Week 7 (chapter 9) Flashcards
Pro-forma Financial statement and common mistakes
Pro-for a financial statement: a tool used to express a business idea in numbers, based on financial assumptions and projections, often basic, show confidence to stakeholder.
Mistakes:
1) not understanding the revenue drivers
2) underestimating costs
3) underestimating time to generate revenue
4) lack of comparable
5) top-down vs bottom-up forecasting
6) underestimating time to secure financing
3 MUST financial statements and how often their done
1) Income statement: overall performance, starts with revenue, subtract expenses, ends with net income or loss, does NOT describe actual cash flow.
Monthly first 2 years and annually year 3-5
2) Balance sheet: assets, liabilities, shareholders’ equity, is a snapshot of accounts at a particular time. Yearly only
3) Cash flow statement: Bottom line of income statement, adds/subtracts all cash transactions. Monthly first 2 years and annually year 3-5
2 methods of developing financial statements and where to start
1) Build-Up methods: identify all sources of revenue, determine the revenue for a typical day, do the same for costs, refine operating costs, create preliminary income statement.
2) Comparison methods: compare revenue projects to industry metrics, run scenario analysis, compare common-sized cost percentages to industry averages. Scenario analysis (check if the business model still works even under different scenarios, try different metrics)

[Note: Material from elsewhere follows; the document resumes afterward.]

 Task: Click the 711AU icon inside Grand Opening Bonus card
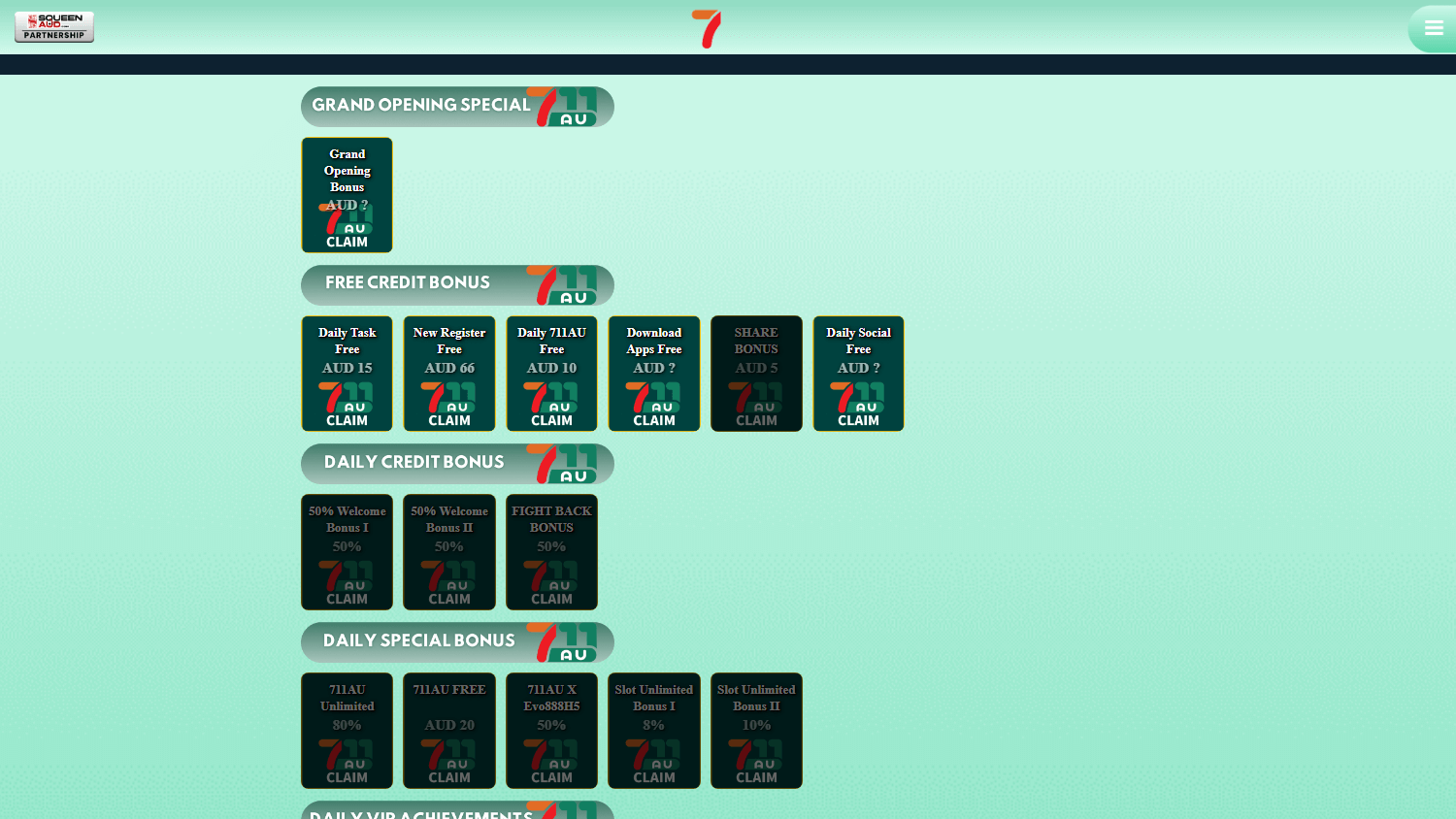click(347, 220)
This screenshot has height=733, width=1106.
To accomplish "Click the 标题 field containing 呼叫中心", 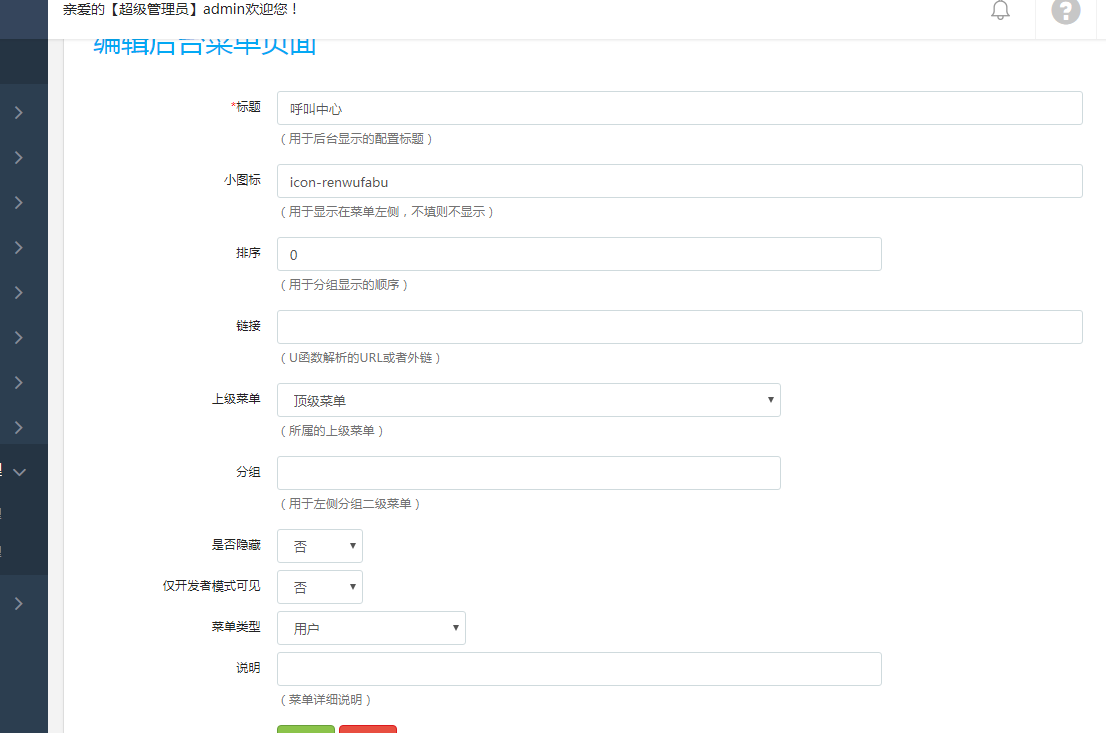I will click(x=679, y=108).
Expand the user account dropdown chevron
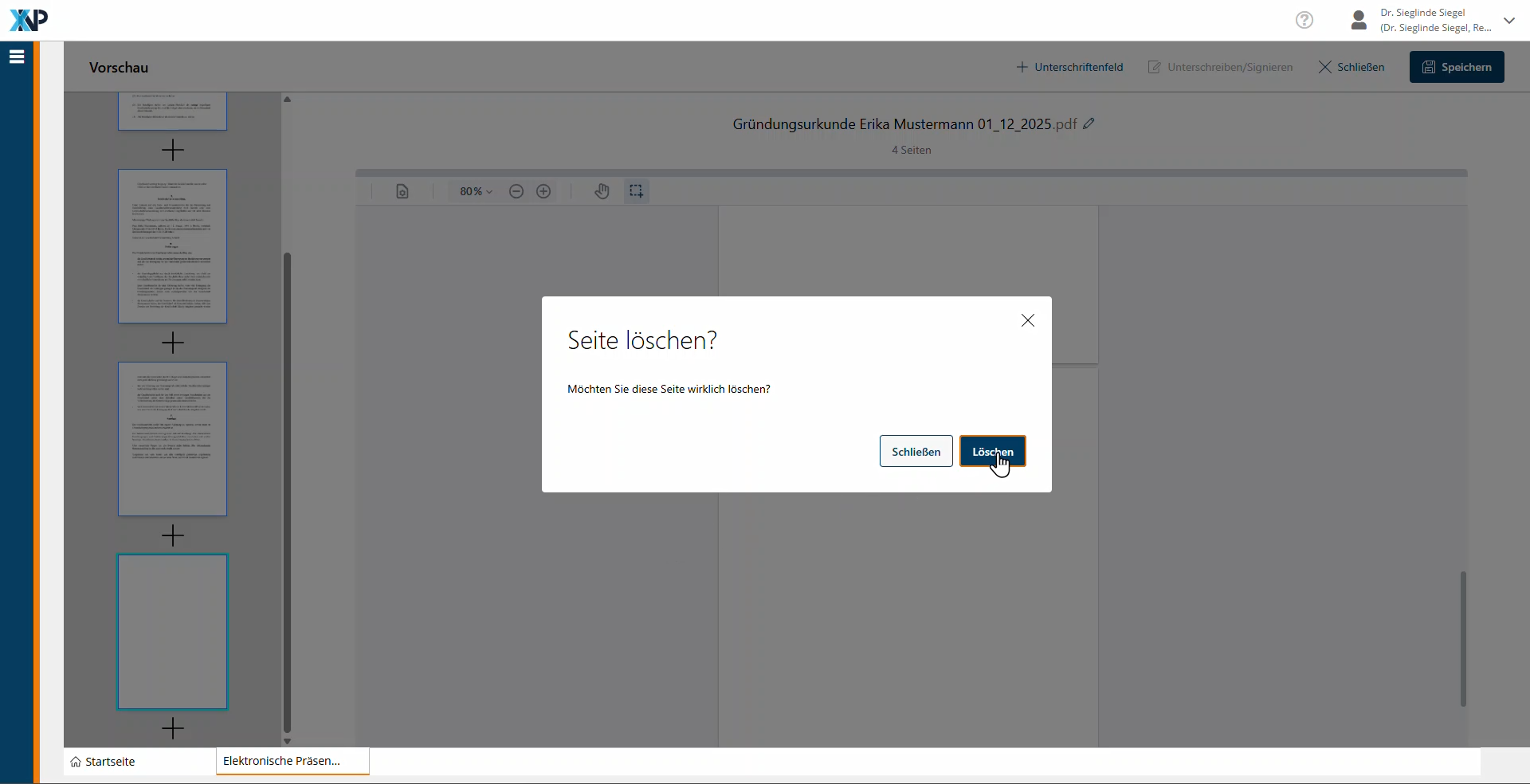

Preliminary Income Statement
1) Revenue Projection: how many customers you expect per day, what their likely to buy & how often, split products into categories, strengthen your assumptions by the number of years
2) Cost of Goods Sold: direct costs of items sold, estimate your margins on products sold- start simple and sharpen, similar to revenue assumption, create cost worksheet, calculate gross profit margins
3) Operating expenses: indirect expenses of running the business, create an operating expenses worksheet, break expenses into “daily”, “monthly” and “yearly”, reexamine assumptions & refine the worksheet.